Linear Regression in Finance

A from-scratch derivation of linear regression — why we square the errors, how to find the best-fit slope and intercept, and why this shows up everywhere in finance.

I figured I’d be linking back to this thing constantly down the road,

so let me just pull it out into its own post and treat it as the canonical link… heh heh heh heh.

Today’s quick(?) topic: linear regression, which gets used all the time in finance.

I really don’t like just hurling formulas at you and saying “here, use it.” Feels gross. But the further we go, the more formulas pile up, and deriving every single one in real-time is… yeah, not gonna happen.

So I’m gonna derive this one, just this once.

Because it’s important. Not just for finance — this thing shows up everywhere in the real world!

OK so, simply put, what is linear regression even trying to do?

Say you’ve got a pile of data plotted like that.

You want a line that captures these points well enough that you can guess what happens at a bigger $x$, or a smaller $x$, or wherever.

Which one of these is it??

But — a straight line.

(Fitting a curve? That’s for next time ^^)

Fitting a straight line has one really, really nice property.

That property is something you pick up in linear algebra… so I’ll skip going into it here.

(Apparently the reason mathematicians make such a big deal about the linear/nonlinear split is exactly because of that property.)

The other thing is — nonlinear is brutally hard. So linear it is!!

OK. Which straight line best represents the data?

Aaaand what’s our criterion for “best represents”?!?!?

Error. Obviously.

The line that makes the error as small as possible —

that’s the one we want.

Lucky for us, a straight line is fully described by just two things: its slope and its y-intercept. So we just need to find the slope (square) and the y-intercept (triangle) that minimize the error.

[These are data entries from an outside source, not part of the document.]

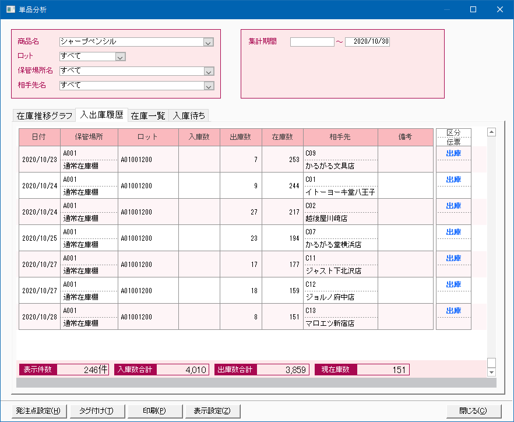Select the 在庫一覧 tab
Viewport: 514px width, 422px height.
coord(147,115)
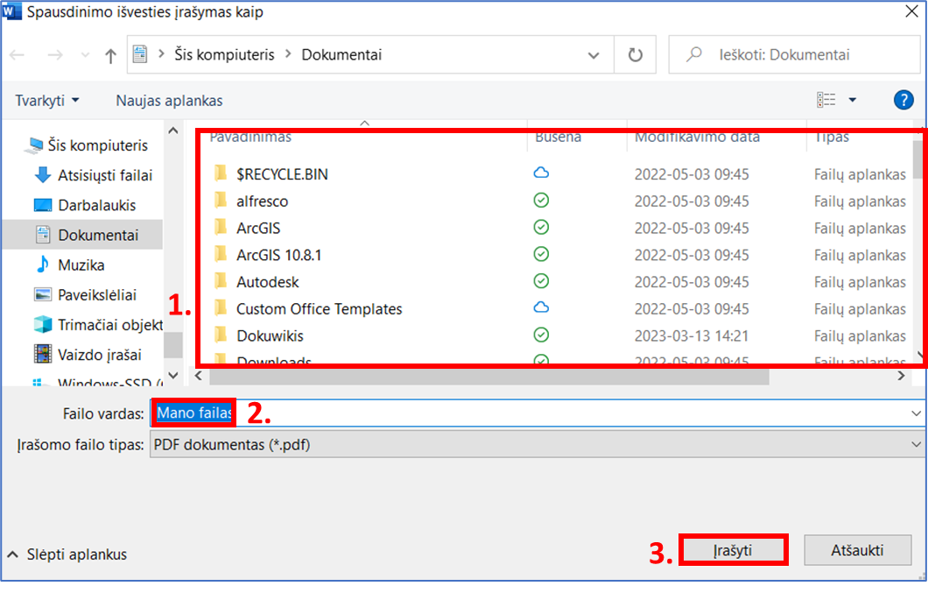Expand the Failo vardas history dropdown

click(x=915, y=413)
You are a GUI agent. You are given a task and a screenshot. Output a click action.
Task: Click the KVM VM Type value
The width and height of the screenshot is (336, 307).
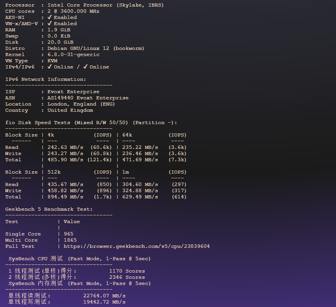pyautogui.click(x=52, y=61)
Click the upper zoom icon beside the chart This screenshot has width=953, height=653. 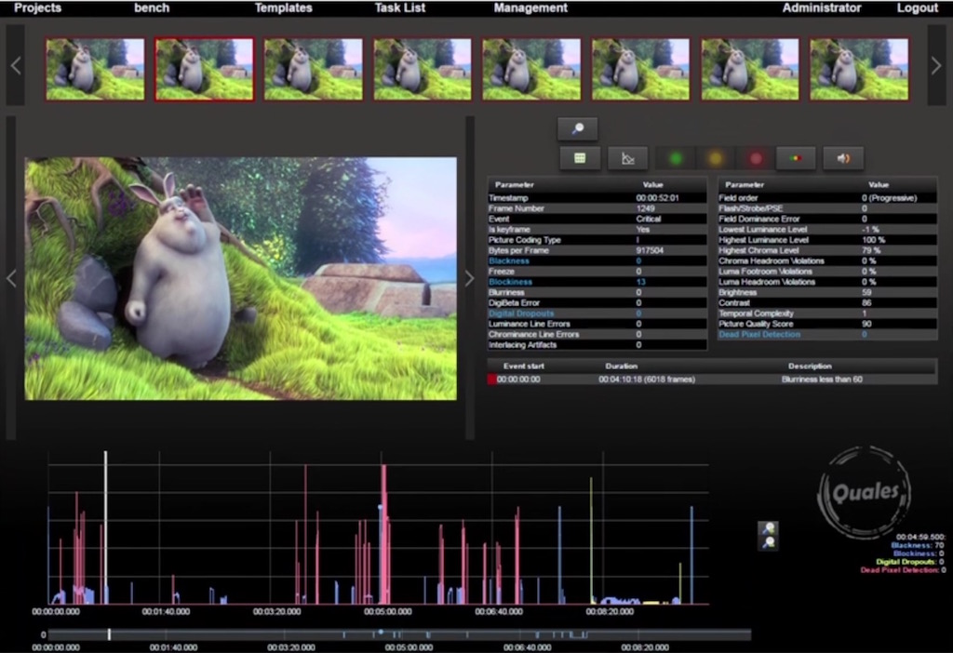769,528
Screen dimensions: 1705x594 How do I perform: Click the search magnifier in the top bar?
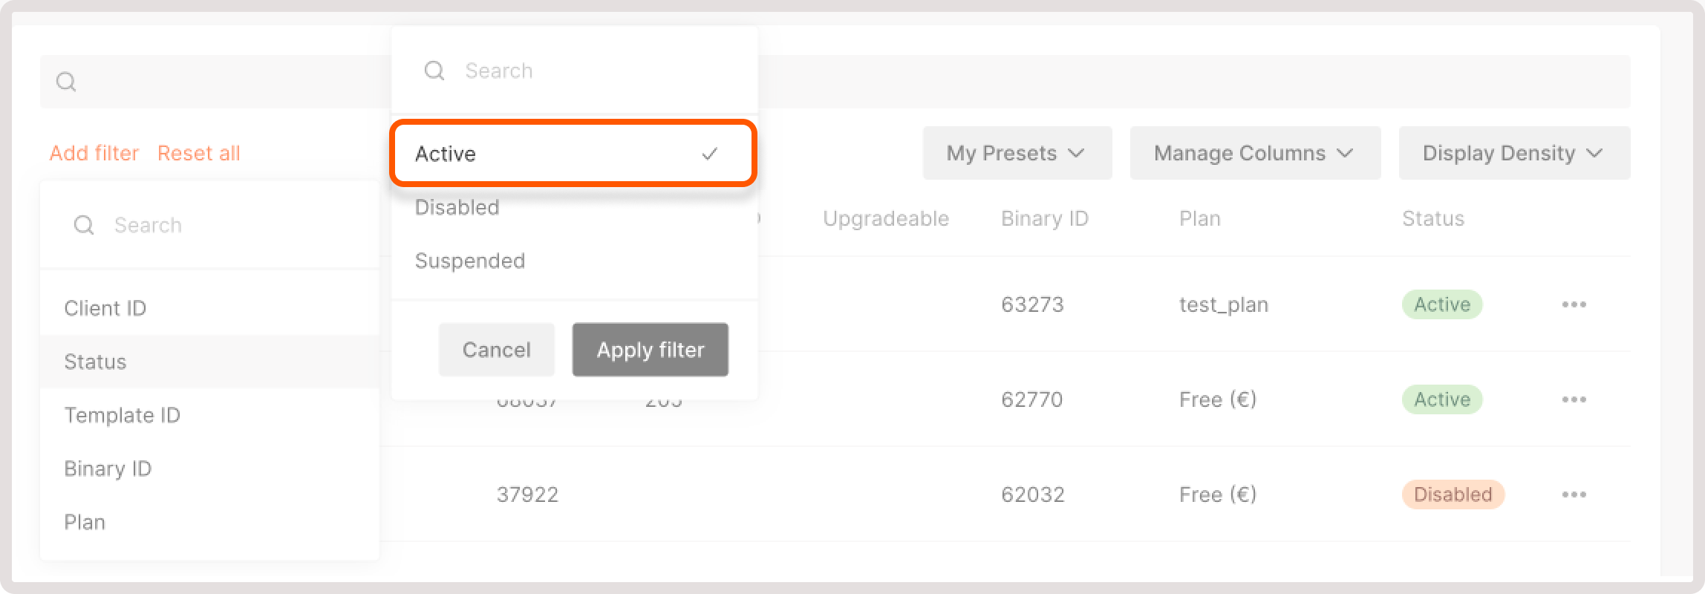[67, 81]
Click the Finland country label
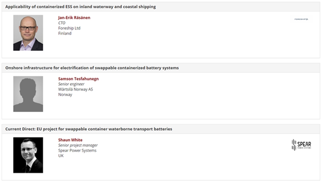The height and width of the screenshot is (183, 322). coord(65,33)
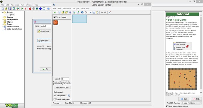
Task: Uncheck the Show Preview checkbox
Action: click(x=55, y=17)
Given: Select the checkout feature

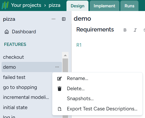Looking at the screenshot, I should tap(13, 57).
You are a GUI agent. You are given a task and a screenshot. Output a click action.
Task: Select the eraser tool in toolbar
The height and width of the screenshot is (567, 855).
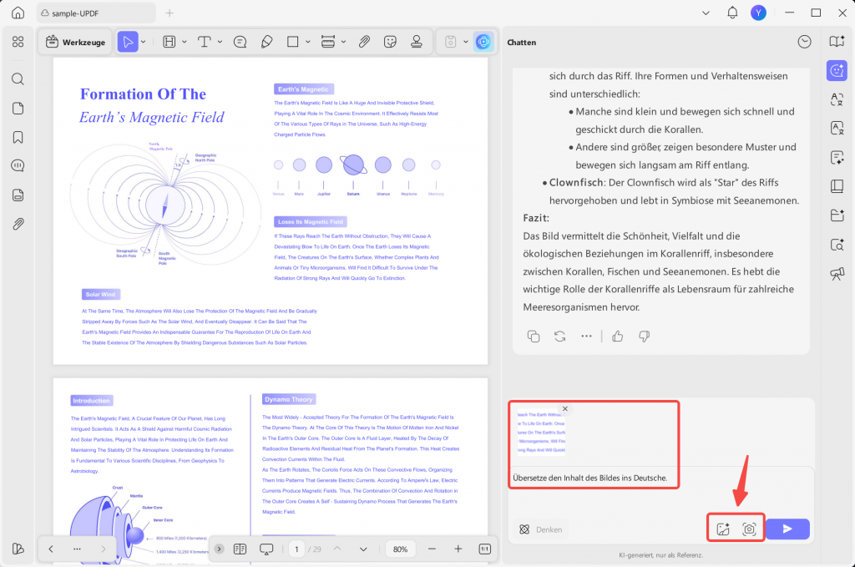[266, 42]
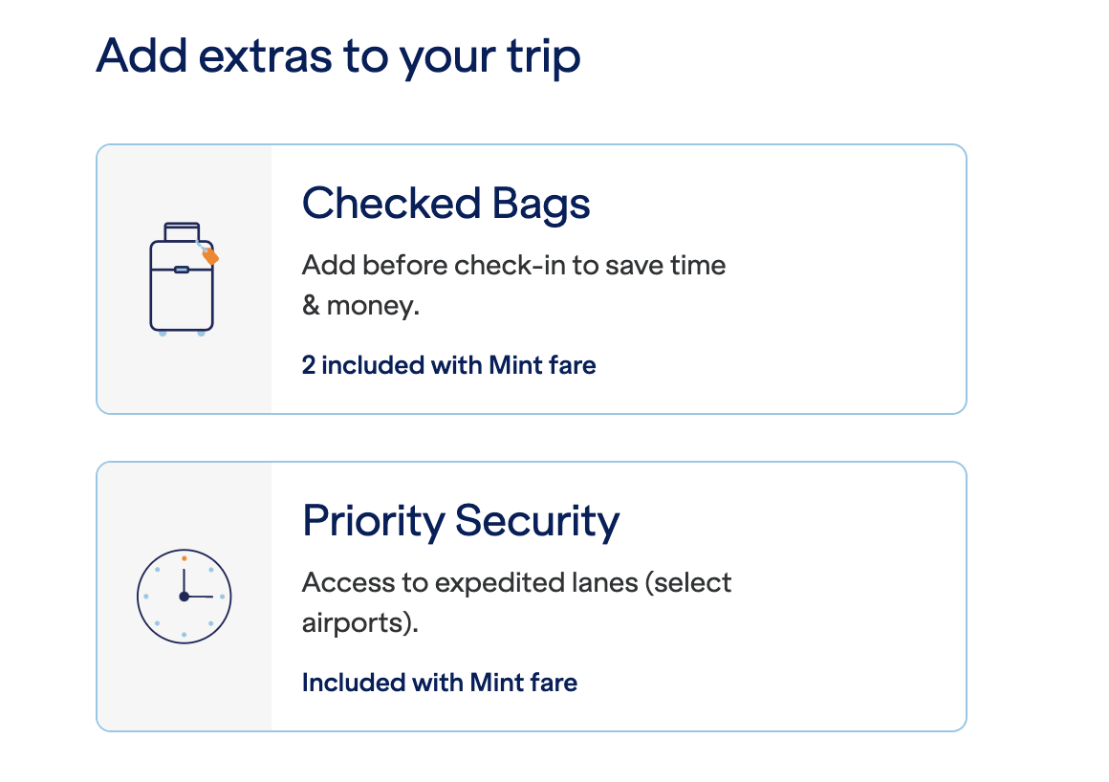Viewport: 1109px width, 782px height.
Task: Click "2 included with Mint fare" text
Action: (x=448, y=364)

Now, how do we handle that error?

Say the black dots are our data points.

We want $y = ax + b$ that best represents them — meaning we want to find $a$ and $b$.

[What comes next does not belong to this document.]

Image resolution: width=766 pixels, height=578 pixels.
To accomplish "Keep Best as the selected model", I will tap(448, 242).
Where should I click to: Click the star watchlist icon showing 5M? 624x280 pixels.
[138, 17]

Suppose that red line is the best one. Then the errors are $E_1$ through $E_4$ as drawn above.

To minimize these errors, do we just find $a, b$ that minimize $E_1 + E_2 + E_3 + E_4$?!

BZZT. Wrong.

We need the $a, b$ that minimize the sum of the squares of each one.

(Why? The $a, b$ minimizing the plain linear sum of $E_i$ aren’t unique — kind of awkward to explain in one breath, but think back to high school stats: when you want variance — how spread out the data is — you don’t take the average of distances from the mean, you take the average of the squares of those distances, right? Same deal here.)

So now we’ve got a real, quantifiable error, right??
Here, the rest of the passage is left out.